Text section -

Not one to waste time recreating the wheel so to speak, Ozimek connected with Black, who already has invested a significant amount of time and energy exploring ways to grow a youth mountain biking club on the island. Seeing an opportunity to collaborate, Ozimek designed a fall program that starts with an introductory skills clinic, followed by a series of rides with an escalating level of challenge. From the 12-mile Green Mountain ride, to night rides through the Grand Forest, to the grueling 48-mile Iron Horse Challenge, the mountain bike program offers a guided entry into an adventurous sport.
“Any time you step out of your comfort zone, it’s an opportunity to grow as a person,” Ozimek said. Having worked for eight years in the field as an outdoors instructor, he’s adept at crafting opportunities for people to accept “challenge by choice.”

Data extracts -

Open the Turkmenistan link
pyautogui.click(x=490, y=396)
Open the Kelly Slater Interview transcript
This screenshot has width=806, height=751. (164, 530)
==
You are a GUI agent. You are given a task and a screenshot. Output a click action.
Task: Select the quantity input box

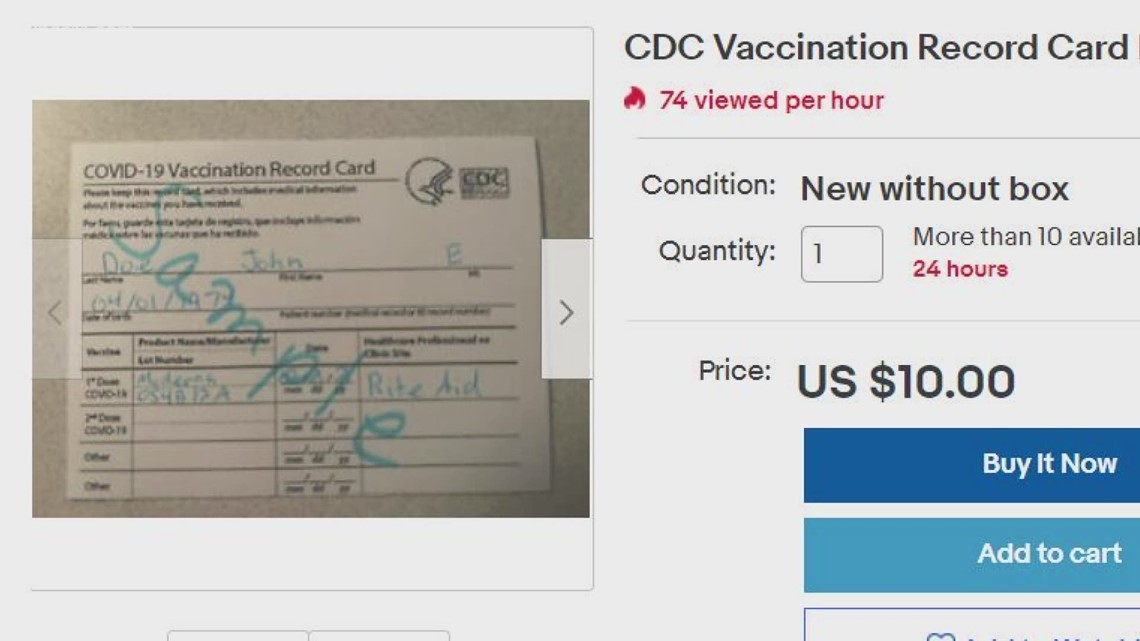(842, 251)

Activities -
**1)** For each statement, say yes or no according to the mountain biking passage, and quote the words that decide it.
(a) The Iron Horse Challenge covers 48 miles.
(b) The fall program opens with night rides through the Grand Forest.
(c) Ozimek spent ten years working as an outdoors instructor.
**2)** Write a continuation of the mountain biking passage, starting after its last sentence.
The entries have no connection to the mountain biking passage.

Responses -
**1)**
(a) Yes: "the grueling 48-mile Iron Horse Challenge"
(b) No: "starts with an introductory skills clinic"
(c) No: "Having worked for eight years in the field as an outdoors instructor"

**2)**
For some, “catching air” on a mountain bike is their kind of thrill. For others, catching air might mean through a valve on a scuba tank. Others might picture breathing it in at alpine lakes on the peninsula. If so, you’ll want to sign up for the Silver Lakes backpacking trip. Yes, backpacking trip.
Bainbridge resident Joanna Blackburn was interested in backpacking but it had been a long time since she’d put on a pack.
“At the pre-trip meeting the guide asked how long it had been,” Blackburn said on the phone.
“When you have to put a number to it, I realized it had been 20-plus years.”
She started out with the High Tut trip at Mount Rainier and signed on for the Ozette triangle after that.
“The programs are designed to bring people along from where they are to where they want to be,” she said. “Ranger [Sciacca, who guides the backpack trips] is very patient.”
For Blackburn, joining a pre-planned trip took all the risk out of it.
“One nice thing is that Jeff is creating a bank of gear and encouraging people to try new things,” she said. "Gear has improved a lot in the last 20 years.”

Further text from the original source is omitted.